For every one of our friends, for every one of ourselves, perhaps, for whom the thought of Christmases past evokes a warm fug of comfort food, soft-focussed candle-light and songs of pleasurably tear-jerking sentimentality, there will be another for whom it is all decidedly more ambiguous. Those who remember the festering wounds dealt in family arguments long ago, where emotion was sharpened, and sense of proportion blurred, by tiredness or alcohol; those who have known the rejection experienced when gift-giving is used not to mirror and make present the abundant generosity of God, but to settle scores, to delineate who is in and who is out; those undergoing the ragged bewilderment of bereavement the first Christmas when a loved one is no longer there to play the silly but sacred accustomed part in family rituals; those who weep at the video clip of someone else’s child’s nativity play, not because it is all just so lovely, but because they have lost a child, or have never had a child to lose. Christmas is still Advent, the time of longings as yet achingly unfulfilled.
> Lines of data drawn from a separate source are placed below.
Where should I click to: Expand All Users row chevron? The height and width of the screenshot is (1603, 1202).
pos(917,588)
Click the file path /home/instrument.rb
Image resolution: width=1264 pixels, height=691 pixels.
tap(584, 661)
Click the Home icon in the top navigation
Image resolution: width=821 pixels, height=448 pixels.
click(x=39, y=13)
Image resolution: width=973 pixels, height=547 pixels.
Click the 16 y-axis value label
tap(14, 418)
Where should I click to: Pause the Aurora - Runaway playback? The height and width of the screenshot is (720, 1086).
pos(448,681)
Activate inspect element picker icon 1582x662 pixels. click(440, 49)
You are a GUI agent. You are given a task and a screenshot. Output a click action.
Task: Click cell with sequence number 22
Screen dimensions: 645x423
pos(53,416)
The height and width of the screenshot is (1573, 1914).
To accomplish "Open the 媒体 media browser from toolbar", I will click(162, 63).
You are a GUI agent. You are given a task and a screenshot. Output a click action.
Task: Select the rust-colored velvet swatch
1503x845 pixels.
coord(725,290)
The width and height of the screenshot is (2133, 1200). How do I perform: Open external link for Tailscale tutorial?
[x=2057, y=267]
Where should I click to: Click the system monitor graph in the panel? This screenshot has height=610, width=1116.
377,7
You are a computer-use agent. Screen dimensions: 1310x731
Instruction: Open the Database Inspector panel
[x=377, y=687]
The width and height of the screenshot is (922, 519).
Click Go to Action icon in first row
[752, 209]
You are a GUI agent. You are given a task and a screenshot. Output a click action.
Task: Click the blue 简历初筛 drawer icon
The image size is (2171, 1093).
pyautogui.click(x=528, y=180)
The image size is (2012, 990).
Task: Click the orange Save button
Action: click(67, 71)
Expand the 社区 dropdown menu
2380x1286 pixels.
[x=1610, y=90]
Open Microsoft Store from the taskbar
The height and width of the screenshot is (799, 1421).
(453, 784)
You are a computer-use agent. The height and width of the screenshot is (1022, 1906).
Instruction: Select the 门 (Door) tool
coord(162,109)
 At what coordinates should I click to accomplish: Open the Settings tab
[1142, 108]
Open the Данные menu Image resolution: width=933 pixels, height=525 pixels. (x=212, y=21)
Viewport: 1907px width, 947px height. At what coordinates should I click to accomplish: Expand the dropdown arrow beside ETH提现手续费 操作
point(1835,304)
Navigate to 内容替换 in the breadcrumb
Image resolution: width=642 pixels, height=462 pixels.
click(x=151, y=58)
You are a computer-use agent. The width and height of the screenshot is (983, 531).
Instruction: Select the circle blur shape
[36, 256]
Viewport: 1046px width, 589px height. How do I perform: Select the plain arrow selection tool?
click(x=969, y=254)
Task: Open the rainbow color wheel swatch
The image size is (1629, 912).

And it is for such reasons as this, I think, that the great spiritual masters and mistresses of our tradition love to speak of not just two comings of Christ – the baby in the manger, and the judge at the end of time – but of three, of a third, constant coming of Christ into our hearts, suspended between these two. It is never not the time for Christ to be born in us, however poor and untidy and chaotically unsuitable may be the lodging place we believe we can offer him. It is never not the time for us to minister Christ to each other, and to minister to Christ in each other, for us to beg him to accompany us in our sadness and to exult with us in our joy. And so, it is never not the time to sing. To sing in expectation, of course, and to sing for reassurance in the dark seasons of our lives, the times when the flame of faith burns low in us, like the pale light from an impossibly distant star which barely seems to penetrate the clouds, but to sing with rejoicing too, for the one who has come, who is coming, and will come.